TASK BRIEF: Rewrite the data below, substituting "interface agent" for every occurrence of "GUI agent" and leaving all other text unaltered.

DATA:
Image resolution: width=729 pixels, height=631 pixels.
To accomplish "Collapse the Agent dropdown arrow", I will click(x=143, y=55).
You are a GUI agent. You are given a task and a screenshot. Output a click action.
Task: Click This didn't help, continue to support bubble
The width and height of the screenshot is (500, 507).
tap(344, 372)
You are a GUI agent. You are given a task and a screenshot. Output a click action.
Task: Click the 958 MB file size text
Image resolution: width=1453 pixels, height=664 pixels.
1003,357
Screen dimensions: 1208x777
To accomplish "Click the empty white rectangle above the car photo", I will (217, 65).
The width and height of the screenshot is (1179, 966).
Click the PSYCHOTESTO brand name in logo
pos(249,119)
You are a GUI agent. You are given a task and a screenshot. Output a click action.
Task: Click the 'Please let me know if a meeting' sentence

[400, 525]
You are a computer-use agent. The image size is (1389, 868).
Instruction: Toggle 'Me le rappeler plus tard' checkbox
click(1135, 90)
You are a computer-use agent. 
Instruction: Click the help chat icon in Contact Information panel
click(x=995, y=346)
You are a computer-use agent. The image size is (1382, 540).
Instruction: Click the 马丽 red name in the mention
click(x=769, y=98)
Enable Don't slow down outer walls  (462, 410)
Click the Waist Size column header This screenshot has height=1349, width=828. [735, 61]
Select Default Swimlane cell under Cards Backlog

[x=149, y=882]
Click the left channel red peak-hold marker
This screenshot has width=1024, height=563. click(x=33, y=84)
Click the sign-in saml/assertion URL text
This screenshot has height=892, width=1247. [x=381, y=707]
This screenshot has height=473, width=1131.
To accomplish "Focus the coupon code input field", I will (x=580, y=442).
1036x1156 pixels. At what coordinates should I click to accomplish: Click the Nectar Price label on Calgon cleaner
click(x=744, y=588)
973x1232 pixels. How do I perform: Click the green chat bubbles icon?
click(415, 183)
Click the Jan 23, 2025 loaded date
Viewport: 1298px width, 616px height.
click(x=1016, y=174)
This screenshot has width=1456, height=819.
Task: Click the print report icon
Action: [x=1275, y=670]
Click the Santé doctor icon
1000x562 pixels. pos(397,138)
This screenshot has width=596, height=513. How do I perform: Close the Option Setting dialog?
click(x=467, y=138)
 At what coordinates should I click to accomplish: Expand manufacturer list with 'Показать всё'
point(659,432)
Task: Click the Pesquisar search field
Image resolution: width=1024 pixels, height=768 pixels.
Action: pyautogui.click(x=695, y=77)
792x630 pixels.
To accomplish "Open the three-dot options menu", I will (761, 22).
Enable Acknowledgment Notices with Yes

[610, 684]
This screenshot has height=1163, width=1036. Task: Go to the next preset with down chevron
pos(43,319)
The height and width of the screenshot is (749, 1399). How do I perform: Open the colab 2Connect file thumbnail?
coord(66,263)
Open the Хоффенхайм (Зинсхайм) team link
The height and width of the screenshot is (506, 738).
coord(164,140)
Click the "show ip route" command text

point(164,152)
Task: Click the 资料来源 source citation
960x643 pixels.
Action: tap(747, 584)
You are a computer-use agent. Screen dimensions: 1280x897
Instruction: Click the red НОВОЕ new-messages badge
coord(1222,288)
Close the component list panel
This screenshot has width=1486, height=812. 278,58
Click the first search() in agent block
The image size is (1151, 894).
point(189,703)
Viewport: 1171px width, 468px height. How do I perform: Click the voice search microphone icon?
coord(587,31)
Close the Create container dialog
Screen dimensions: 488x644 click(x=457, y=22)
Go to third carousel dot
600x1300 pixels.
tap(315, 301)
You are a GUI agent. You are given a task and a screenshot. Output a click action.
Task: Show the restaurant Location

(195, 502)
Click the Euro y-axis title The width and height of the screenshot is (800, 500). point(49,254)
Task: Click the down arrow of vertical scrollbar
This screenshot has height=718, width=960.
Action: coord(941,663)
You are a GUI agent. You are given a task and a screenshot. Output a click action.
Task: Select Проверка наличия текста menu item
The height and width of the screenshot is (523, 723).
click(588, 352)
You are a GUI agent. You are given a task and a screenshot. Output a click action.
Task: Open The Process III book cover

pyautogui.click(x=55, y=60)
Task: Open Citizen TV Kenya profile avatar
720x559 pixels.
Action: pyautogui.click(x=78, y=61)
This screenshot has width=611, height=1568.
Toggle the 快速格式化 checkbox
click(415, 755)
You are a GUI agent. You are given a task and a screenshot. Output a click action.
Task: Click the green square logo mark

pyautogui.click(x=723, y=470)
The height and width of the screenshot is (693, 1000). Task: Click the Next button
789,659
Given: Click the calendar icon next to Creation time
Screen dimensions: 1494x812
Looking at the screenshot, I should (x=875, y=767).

WORKED ANSWER:
Image resolution: width=729 pixels, height=631 pixels.
To accomplish "Collapse the Agent dropdown arrow", I will click(x=143, y=55).
You are a interface agent. You are given a task and a screenshot. Output a click action.
Task: Click This didn't help, continue to support bubble
The width and height of the screenshot is (500, 507).
tap(344, 372)
You are a interface agent. You are given a task and a screenshot. Output a click action.
Task: Click the 958 MB file size text
Image resolution: width=1453 pixels, height=664 pixels.
1003,357
Screen dimensions: 1208x777
To accomplish "Click the empty white rectangle above the car photo", I will (217, 65).
The width and height of the screenshot is (1179, 966).
Click the PSYCHOTESTO brand name in logo
pos(249,119)
You are a interface agent. You are given a task and a screenshot. Output a click action.
Task: Click the 'Please let me know if a meeting' sentence

[400, 525]
You are a computer-use agent. The image size is (1389, 868).
Instruction: Toggle 'Me le rappeler plus tard' checkbox
click(1135, 90)
You are a computer-use agent. 
Instruction: Click the help chat icon in Contact Information panel
click(x=995, y=346)
You are a computer-use agent. The image size is (1382, 540).
Instruction: Click the 马丽 red name in the mention
click(x=769, y=98)
Enable Don't slow down outer walls  (462, 410)
Click the Waist Size column header This screenshot has height=1349, width=828. [735, 61]
Select Default Swimlane cell under Cards Backlog

[x=149, y=882]
Click the left channel red peak-hold marker
This screenshot has width=1024, height=563. click(x=33, y=84)
Click the sign-in saml/assertion URL text
This screenshot has height=892, width=1247. [x=381, y=707]
This screenshot has height=473, width=1131.
To accomplish "Focus the coupon code input field", I will (x=580, y=442).
1036x1156 pixels. At what coordinates should I click to accomplish: Click the Nectar Price label on Calgon cleaner
click(x=744, y=588)
973x1232 pixels. How do I perform: Click the green chat bubbles icon?
click(415, 183)
Click the Jan 23, 2025 loaded date
Viewport: 1298px width, 616px height.
click(x=1016, y=174)
This screenshot has width=1456, height=819.
Task: Click the print report icon
Action: [x=1275, y=670]
Click the Santé doctor icon
1000x562 pixels. pos(397,138)
This screenshot has width=596, height=513. How do I perform: Close the Option Setting dialog?
click(x=467, y=138)
 At what coordinates should I click to accomplish: Expand manufacturer list with 'Показать всё'
point(659,432)
Task: Click the Pesquisar search field
Image resolution: width=1024 pixels, height=768 pixels.
Action: pyautogui.click(x=695, y=77)
792x630 pixels.
To accomplish "Open the three-dot options menu", I will (761, 22).
Enable Acknowledgment Notices with Yes

[610, 684]
This screenshot has height=1163, width=1036. Task: Go to the next preset with down chevron
pos(43,319)
The height and width of the screenshot is (749, 1399). How do I perform: Open the colab 2Connect file thumbnail?
coord(66,263)
Open the Хоффенхайм (Зинсхайм) team link
The height and width of the screenshot is (506, 738).
coord(164,140)
Click the "show ip route" command text

point(164,152)
Task: Click the 资料来源 source citation
960x643 pixels.
Action: tap(747, 584)
You are a computer-use agent. Screen dimensions: 1280x897
Instruction: Click the red НОВОЕ new-messages badge
coord(1222,288)
Close the component list panel
This screenshot has width=1486, height=812. 278,58
Click the first search() in agent block
The image size is (1151, 894).
point(189,703)
Viewport: 1171px width, 468px height. How do I perform: Click the voice search microphone icon?
coord(587,31)
Close the Create container dialog
Screen dimensions: 488x644 click(x=457, y=22)
Go to third carousel dot
600x1300 pixels.
tap(315, 301)
You are a interface agent. You are given a task and a screenshot. Output a click action.
Task: Show the restaurant Location

(195, 502)
Click the Euro y-axis title The width and height of the screenshot is (800, 500). point(49,254)
Task: Click the down arrow of vertical scrollbar
This screenshot has height=718, width=960.
Action: coord(941,663)
You are a interface agent. You are given a task and a screenshot. Output a click action.
Task: Select Проверка наличия текста menu item
The height and width of the screenshot is (523, 723).
click(588, 352)
You are a interface agent. You are given a task and a screenshot. Output a click action.
Task: Open The Process III book cover

pyautogui.click(x=55, y=60)
Task: Open Citizen TV Kenya profile avatar
720x559 pixels.
Action: pyautogui.click(x=78, y=61)
This screenshot has width=611, height=1568.
Toggle the 快速格式化 checkbox
click(415, 755)
You are a interface agent. You are given a task and a screenshot. Output a click action.
Task: Click the green square logo mark

pyautogui.click(x=723, y=470)
The height and width of the screenshot is (693, 1000). Task: Click the Next button
789,659
Given: Click the calendar icon next to Creation time
Screen dimensions: 1494x812
Looking at the screenshot, I should (x=875, y=767).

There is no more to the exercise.